Au fil du livre, on croise Catherine Malabou et Margaret Thatcher, Emmanuel Kant et Auguste Blanqui, Vincent Bolloré et le Comité Invisible. On y discute du fascisme ordinaire, de jouissances pirates, de Platon et même de Tai-chi. En son centre, la nécessité d’inventer une anarchie positive et régulière, les pieds sur terre et la tête dans les astres.

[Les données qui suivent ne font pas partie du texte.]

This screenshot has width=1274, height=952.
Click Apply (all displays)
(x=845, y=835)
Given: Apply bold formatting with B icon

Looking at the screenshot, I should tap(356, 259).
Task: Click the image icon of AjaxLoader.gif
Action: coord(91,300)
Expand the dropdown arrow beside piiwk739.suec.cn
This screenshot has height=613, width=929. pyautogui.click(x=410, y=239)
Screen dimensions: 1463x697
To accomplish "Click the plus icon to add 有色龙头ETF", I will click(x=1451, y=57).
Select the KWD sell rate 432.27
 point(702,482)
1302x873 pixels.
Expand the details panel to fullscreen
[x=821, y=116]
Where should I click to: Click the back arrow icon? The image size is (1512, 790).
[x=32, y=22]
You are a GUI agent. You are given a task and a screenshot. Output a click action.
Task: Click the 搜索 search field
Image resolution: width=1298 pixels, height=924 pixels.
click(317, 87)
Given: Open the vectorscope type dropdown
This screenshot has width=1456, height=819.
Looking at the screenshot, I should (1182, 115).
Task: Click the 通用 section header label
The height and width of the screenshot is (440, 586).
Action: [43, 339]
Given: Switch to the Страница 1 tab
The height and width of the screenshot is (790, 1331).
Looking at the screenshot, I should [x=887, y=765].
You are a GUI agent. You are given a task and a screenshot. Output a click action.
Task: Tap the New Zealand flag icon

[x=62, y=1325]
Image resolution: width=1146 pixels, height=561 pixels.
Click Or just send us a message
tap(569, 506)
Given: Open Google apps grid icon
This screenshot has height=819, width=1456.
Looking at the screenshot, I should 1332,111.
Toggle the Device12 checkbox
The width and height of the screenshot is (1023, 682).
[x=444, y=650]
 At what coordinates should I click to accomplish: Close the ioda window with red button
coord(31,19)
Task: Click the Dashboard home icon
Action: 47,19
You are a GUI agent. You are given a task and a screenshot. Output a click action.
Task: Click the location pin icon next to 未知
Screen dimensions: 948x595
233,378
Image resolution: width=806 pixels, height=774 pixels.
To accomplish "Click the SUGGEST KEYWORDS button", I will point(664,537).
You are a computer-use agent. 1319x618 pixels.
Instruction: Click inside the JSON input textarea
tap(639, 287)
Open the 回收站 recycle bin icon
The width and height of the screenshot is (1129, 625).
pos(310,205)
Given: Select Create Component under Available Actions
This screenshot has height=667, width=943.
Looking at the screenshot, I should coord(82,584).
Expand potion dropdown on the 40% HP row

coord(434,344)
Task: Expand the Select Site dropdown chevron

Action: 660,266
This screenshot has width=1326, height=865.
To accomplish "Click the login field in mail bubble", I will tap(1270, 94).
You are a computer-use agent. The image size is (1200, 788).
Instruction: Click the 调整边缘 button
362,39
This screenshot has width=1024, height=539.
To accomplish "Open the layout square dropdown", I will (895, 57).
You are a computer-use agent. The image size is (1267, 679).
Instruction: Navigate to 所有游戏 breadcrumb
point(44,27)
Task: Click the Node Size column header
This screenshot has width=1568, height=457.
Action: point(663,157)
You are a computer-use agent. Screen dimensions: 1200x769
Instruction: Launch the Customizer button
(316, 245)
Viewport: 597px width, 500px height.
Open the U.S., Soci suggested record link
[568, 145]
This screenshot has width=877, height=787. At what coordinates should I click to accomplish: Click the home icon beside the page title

« La nuit, nous n’apercevons plus les étoiles.
Ce n’est pas une métaphore, plutôt un signe.
Celui de notre propre dés-astre.
Sous le ciel, tout est fatalité collective et liberté conditionnée.
La violence ordinaire et ses douleurs chroniques, l’humiliation.
Nos corps se retournent contre eux-mêmes.
Justice nulle part, maladies auto-immunes partout.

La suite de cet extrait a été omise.